Online, people have speculated that the logo represents the
letter G, the number six, or letters of the Tamil and Malayalam alphabets. An
edited image of Homer Simpson is circulating in which the character’s ear has
been replaced by the logo. Others have detected similarities to a snippet of
thread or a curly piece of hair.
“If a Möbius strip and an ampersand had a kid, it would sort
of look like that,” said Rob Janoff, the designer who created the rainbow Apple
logo.
Janoff said the logo’s ambiguity will probably end up
helping people remember it. He likes the logo, which he said is close enough to
the @ sign to feel familiar to viewers but distinctive enough to attract their
attention.
Graphic designer Jessica Walsh thinks it is a little too
confusing. “I didn’t understand it when I saw it,” she said in an email. She
said she would have tried to put the letter “T,” for “Threads,” at the center
of the logo instead.
Like most modern corporate icons, the Threads logo is
required to be highly adaptable. It must be legible on a billboard or a phone
screen, and must register with customers who speak a variety of languages.
The design may also be aimed to improve Meta’s damaged
public image, said Michael Evamy, the author of “Logo,” an anthology of
corporate brands and logos. “New identities, by their nature, are meant to mask
the weaknesses or faults of an organization and project a certain set of
values,” he said.
The loopy design of the Threads logo appears friendly and
nonthreatening, Evamy said. He compared it to a piece of spaghetti. “When you see
it, you forget for a moment about who and what’s behind it,” he said.
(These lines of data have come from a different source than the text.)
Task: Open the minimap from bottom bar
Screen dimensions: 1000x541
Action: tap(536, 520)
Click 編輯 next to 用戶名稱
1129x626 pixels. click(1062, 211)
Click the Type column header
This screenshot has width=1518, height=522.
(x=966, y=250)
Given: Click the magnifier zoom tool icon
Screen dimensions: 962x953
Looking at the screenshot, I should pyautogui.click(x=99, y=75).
Tech companies have increasingly settled on minimal,
single-line symbols to represent their brands. In Apple’s App Store, the
Threads logo sits atop TikTok’s music note, Snapchat’s ghost and YouTube’s
arrow.
The Threads logo both extends and jolts the ultrasmooth logo
trend, said Fons Mans, a designer and the founder of 10X Designers. “It has a
freehand feel to it,” he said. “It makes it feel a little more human than those
pixel-perfect logos we’ve seen in tech in the past few years.”
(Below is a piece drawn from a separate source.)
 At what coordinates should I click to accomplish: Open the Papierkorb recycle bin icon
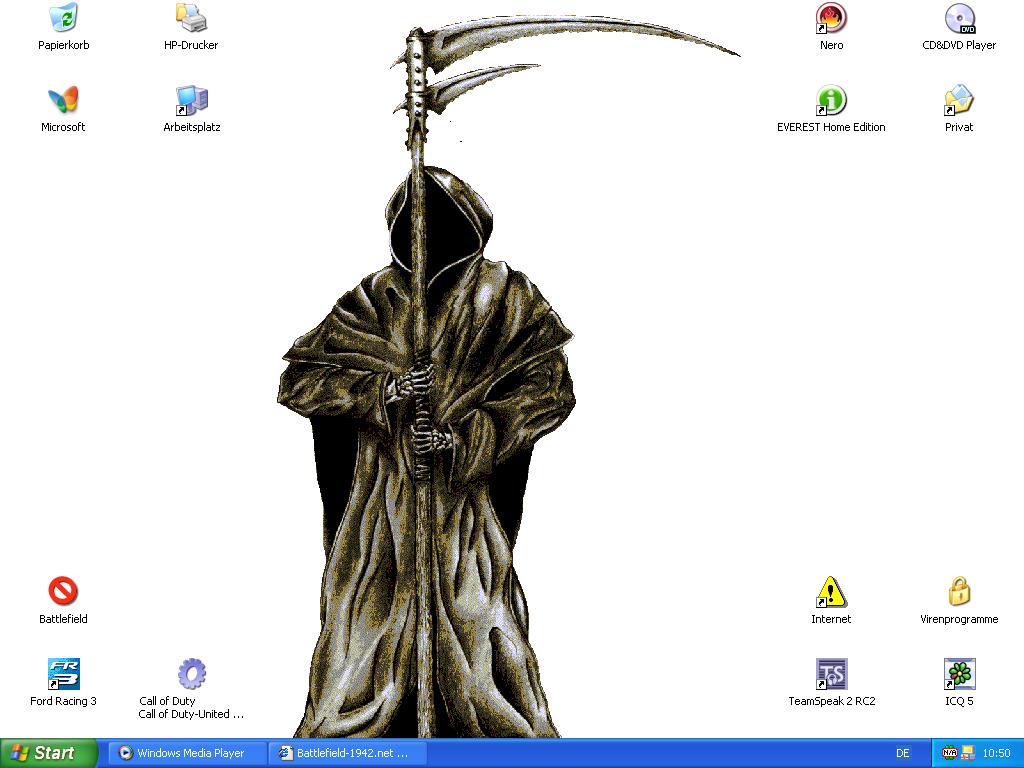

Some streamlined logos have irritated designers. When
Facebook changed its name to Meta in 2021, it introduced a blue infinity icon
that drew a muted response for its perceived lack of imagination. “We needed to
future-proof the symbol,” Meta’s design team said.
According to Meta, the Threads logo is realized in
Instagram’s sans serif font and is inspired by the @ sign.
The lively, asymmetrical Threads logo may indicate that
designers at Meta are aware of those criticisms. Renato Valdés Olmos, a former
director of design at Lyft, said the Threads logo is noticeably more
“outspoken” than Meta’s.
“It’s very much a designer’s logo,” he said. Its
white-on-black palette is “goth”, he added, and its lack of harsh edges implies
the kind of easy-flowing communication that the app is attempting to
facilitate.
Threads is the latest Twitter competitor to nod to the
platform’s visual identity, which is represented by a sky-blue bird. The
alternative social platform Mastodon also selected an animal (albeit an extinct
one) as its mascot. And both Mastodon and Bluesky, another competitor, were
splashed with hues of blue not too distant from Twitter’s.
Ramesh Srinivasan, the director of the University of
California Digital Cultures Lab, said the Threads logo is a shrewd reference to
a different piece of Twitter’s iconography: the @ symbol, which appears before
each Twitter user’s personal handle and has become deeply associated with the
platform.
“It’s basically saying, ‘Hey, we’re Twitter,’” he said.
“It’s a clever interface in what it expresses, but I don’t find it visually
alluring.”
Many Twitter users have also criticized the logo, perhaps
out of allegiance to their preferred platform.
Valdés Olmos said that logos often spark intense reactions
online because each can be a convenient outlet for a person’s feelings about a
brand. “The logo is the first thing you tap, the first thing you get greeted
by,” he said. “That makes it an easy target for a lot of folks.”
Evamy is confident the Threads logo will weather its round
of online teasing. He thinks the abstract design may even be more durable than
Twitter’s blue bird, which is rendered in a pictorial style that he said now
feels dated.
“If Twitter were starting again, they would probably want to
have something this good for their own logo,” he said.